We know about the web of violence. But somehow, we manage to
not see ourselves as a part of it. It’s those people doing this that and the
other that makes those other people perpetrate more violence. There are several
versions of the blaming game. The classic example that comes to my mind is the
idea that the violent video games that teenagers sometime play are what have
caused the increase in school shootings over the past couple of decades. This
simple equation is stated as if the companies making these games didn’t make
tremendous profit, or as if the teenagers buying them weren’t watching these
exact same types of violence on the nightly news.
And as we play the blame game with violence, I also hear
that there is too much violence in the media.

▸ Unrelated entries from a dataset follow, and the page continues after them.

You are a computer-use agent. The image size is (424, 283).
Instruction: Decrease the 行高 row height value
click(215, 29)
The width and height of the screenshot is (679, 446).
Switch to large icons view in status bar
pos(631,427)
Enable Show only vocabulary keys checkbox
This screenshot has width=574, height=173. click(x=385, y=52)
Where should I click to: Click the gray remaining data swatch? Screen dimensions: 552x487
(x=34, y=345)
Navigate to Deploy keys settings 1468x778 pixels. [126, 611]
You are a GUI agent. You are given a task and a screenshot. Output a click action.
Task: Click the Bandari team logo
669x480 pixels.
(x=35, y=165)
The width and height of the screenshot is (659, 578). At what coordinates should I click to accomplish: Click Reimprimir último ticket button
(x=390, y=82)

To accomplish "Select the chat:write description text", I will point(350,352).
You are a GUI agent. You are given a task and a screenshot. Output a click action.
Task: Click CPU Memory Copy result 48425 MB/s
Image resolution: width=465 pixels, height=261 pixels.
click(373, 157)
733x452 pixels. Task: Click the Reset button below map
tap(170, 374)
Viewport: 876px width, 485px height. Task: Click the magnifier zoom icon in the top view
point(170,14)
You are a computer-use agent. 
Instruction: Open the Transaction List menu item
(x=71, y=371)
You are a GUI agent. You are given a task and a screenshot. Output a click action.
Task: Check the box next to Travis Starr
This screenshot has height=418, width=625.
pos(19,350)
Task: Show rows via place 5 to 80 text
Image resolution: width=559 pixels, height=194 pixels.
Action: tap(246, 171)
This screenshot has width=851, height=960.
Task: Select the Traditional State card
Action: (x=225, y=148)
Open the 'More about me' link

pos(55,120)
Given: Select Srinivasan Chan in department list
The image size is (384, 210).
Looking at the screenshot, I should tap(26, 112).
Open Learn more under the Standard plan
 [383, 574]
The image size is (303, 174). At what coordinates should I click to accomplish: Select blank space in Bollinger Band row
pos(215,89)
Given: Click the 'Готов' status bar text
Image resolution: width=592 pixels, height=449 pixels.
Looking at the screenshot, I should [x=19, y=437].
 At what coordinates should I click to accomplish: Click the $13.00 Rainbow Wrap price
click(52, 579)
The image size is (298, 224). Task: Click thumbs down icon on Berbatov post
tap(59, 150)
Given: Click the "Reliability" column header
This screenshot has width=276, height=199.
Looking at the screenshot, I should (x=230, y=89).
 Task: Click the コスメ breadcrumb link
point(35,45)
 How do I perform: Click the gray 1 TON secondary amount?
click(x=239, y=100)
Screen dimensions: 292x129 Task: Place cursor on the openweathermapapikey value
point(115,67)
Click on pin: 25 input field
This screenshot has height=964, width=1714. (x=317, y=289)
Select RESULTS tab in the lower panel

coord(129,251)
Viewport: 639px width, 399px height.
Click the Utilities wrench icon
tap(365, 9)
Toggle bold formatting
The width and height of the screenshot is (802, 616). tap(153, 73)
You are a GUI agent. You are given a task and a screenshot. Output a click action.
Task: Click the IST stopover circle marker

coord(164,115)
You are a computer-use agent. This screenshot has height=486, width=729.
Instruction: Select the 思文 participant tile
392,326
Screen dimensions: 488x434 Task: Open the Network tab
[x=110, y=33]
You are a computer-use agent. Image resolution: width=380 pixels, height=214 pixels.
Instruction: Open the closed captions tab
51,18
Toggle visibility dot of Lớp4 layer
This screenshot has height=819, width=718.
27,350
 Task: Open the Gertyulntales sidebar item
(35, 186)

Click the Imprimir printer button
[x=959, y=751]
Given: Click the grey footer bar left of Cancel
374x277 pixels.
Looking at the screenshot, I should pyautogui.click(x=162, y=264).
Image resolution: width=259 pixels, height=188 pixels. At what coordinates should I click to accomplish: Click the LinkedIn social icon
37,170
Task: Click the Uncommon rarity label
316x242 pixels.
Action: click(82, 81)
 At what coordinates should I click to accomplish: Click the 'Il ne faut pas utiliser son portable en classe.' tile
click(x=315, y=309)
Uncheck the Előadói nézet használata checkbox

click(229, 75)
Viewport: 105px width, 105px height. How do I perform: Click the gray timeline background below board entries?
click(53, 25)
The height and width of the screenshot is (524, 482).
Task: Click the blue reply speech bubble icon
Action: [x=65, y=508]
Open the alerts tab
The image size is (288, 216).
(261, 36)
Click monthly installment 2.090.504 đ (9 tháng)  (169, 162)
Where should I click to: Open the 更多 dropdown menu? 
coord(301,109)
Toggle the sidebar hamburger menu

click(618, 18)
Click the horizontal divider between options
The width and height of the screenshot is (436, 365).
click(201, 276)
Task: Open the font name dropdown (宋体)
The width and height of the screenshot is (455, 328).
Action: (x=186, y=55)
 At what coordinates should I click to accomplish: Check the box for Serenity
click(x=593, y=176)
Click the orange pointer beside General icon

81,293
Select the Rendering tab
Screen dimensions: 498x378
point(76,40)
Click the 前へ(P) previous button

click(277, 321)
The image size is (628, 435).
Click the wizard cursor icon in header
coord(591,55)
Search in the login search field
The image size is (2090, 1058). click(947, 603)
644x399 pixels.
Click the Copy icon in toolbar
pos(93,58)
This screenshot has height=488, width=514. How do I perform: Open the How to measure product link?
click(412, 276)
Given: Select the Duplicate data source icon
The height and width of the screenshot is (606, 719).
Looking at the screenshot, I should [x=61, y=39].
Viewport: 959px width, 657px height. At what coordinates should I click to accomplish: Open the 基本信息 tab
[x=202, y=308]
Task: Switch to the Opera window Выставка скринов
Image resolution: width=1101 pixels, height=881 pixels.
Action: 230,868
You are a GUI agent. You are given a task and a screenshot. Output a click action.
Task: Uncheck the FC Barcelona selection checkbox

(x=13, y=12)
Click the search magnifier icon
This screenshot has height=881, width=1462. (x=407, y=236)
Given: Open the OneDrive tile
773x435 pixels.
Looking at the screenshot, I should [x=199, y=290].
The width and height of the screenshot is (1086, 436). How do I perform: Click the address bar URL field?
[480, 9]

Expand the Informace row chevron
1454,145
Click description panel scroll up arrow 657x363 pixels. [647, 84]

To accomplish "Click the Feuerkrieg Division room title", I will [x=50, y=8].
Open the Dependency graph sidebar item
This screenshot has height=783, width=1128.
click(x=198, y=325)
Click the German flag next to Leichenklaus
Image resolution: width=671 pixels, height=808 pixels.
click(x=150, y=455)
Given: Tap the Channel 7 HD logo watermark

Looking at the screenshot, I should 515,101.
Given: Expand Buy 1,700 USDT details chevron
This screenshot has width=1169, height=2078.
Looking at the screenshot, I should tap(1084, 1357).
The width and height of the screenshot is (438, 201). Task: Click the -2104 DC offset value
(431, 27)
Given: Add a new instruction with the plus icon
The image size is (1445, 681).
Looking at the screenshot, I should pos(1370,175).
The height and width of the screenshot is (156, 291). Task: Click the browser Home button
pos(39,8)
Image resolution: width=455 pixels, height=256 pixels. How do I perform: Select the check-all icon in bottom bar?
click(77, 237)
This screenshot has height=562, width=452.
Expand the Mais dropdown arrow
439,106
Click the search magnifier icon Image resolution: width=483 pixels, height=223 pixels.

Both entertainment and news media
are replete with graphic images and stories of death. But, media is a consumer
industry; it is a business. Newspapers will print the stories that will make
their readers buy their papers, and television programs will show the kind of
stories that increase their ratings. Neither the entertainment industry nor the
news industry creates violence. Rather they offer up language and images that
their customers are hungry for.
If we take violence seriously, it becomes clear that the
nature of it is not a simple action that some people take, or a simple cause
and affect scenario. It is in fact a whole interconnected web of cause and effect.
It is the whole social environment that WE live and breathe in. Like Utah Phillips
came to realize, it ALL has to change, and that change has to start with the
self.
We may not be able to dictate which video games thirteen
year olds play, or how many images of dead bodies show up on the news. But we
can control the words that come out of our mouth, and eventually, with enough
practice we can begin to control our internal orientation toward violence or
compassion.
The key to that concept is,
“with practice.” Addressing the violence that pervades our daily lives is a
tremendous, life-long endeavor. Utah Phillips likens it to ridding yourself of
booze. To start the project, you have to stop blaming other people, sit in a
circle with some others who are committed like you, and say, “I have a problem.
I am addicted to violence.” And then, slowly, day-by-day, we can begin to be
aware of how violence exists in our daily lives.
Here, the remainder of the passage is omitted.